Die weitere Aussage der Ausstellung: „Eine Zustimmung (der Protestanten, die Red.) zu Tötungen kam nicht infrage“ und „Patienten einzelner protestantischer Anstalten konnten so (durch Verhandlungen, die Red.) gerettet werden“18 muss relativiert und korrigiert werden – wie im folgenden zu zeigen ist.

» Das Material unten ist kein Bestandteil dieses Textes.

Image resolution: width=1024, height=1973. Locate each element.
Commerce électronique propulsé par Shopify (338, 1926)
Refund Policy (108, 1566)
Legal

Übrigens – beim Googeln zu diesem Themenkomplex, hat man fast den Eindruck, dass die Nationalsozialisten mehr Protest der Kirchen erwartet hatten, als dann tatsächlich eintrat.19 ERNST KLEE klagt die Kirchen in seinem Film von 1988 „Alles Kranke ist Last – Euthanasie im Dritten Reich“ der Mitwirkung an der NS-Euthanasie an.20
1. Widerstand gegen Zwangssterilisation und Euthanasiemorde in der evangelischen Kirche Bekannt ist die Denkschrift von Pfarrer BRAUNE von 194017, die HITLER kannte. Dieser ließ BRAUNE ausrichten „die Maßnahmen könnten nicht aufgehoben werden, aber sie sollten ‚anständig’ durchgeführt werden“.21
Dennoch – “ein geschlossener, einheitlicher und offizieller Widerstand ist von der evangelischen Kirche aus nicht zustande gekommen.“ „Widerstand erschöpfte sich in vertraulichen Eingaben an Länder- und Reichsbehörden. Während die Spitze der evangelischen Kirche keinen Erfolg durch ihren ‚vertraulichen Widerstand’ erzielte, versuchten die Anstaltsleiter der Inneren Mission, die gegen die Zwangssterilisationen keine Einwände erhoben hatten, nun ihre Pfleglinge vor Verlegungen in T4-Anstalten zu schützen. Sie leisteten hinhaltenden Widerstand. Das hieß, sie weigerten sich, die Meldebögen auszufüllen. Allerdings teilten sie die Kranken nach eigenem Schema in Gruppen ein, um möglichst wenige der ‚Euthanasie’ auszuliefern. Von der kontrollierenden T4-Ärztekommission wurde diese Einteilung lobend erwähnt, da die Kommission dadurch viel früher ihre Arbeit beenden konnte.“22
“Der Spiegel“23 berichtet: „In der nordbayrischen Anstalt Neuendettelsau beispielsweise erledigten ein DR. STEINMEYER und Kollegen binnen weniger Tage die Fragebögen für 1800 Menschen. STEINMEYERS Crew untersuchte nicht einen einzigen der Pfleglinge, die meisten wurden nicht einmal angesehen.“
2. Widerstand gegen Zwangssterilisation und Euthanasiemorde in der katholischen Kirche
“Die katholische Kirche, 1940 schon über die Gasmorde informiert, verbot den katholischen Heil- und Pflegeanstalten eindeutig die Mitarbeit an den Verlegungen und meldete bei der NS-Spitze vorsichtigen Protest an. Durch die T4-Zentrale initiiert, fanden Verhandlungen mit der Fuldaer Bischofs-Konferenz über eine eventuelle Duldung der ‚Euthanasie’-Maßnahmen statt. Anfang Dezember 1940, als die T4-Organisatoren gerade mit einem positiven Ergebnis dieser Gespräche rechneten, kam vom Vatikan eine Stellungnahme, in der die ‚Vernichtung lebensunwerten Lebens’ ausdrücklich abgelehnt wurde. Weitere Verhandlungen fanden deshalb nicht mehr statt.“24
Mögliche Gründe für das Versagen der Verantwortlichen
Das Versagen der damaligen Psychiater, und der Verwaltungsmitarbeiter, ihre Abhängigkeit von Forderungen staatlicher Stellen, Karriere- und materielle Interessen25 werden in der Ausstellung deutlich durch Dokumente über die Euthanasie-Pläne der Nationalsozialisten und über zeitgenössische Fragen und Diskussionen.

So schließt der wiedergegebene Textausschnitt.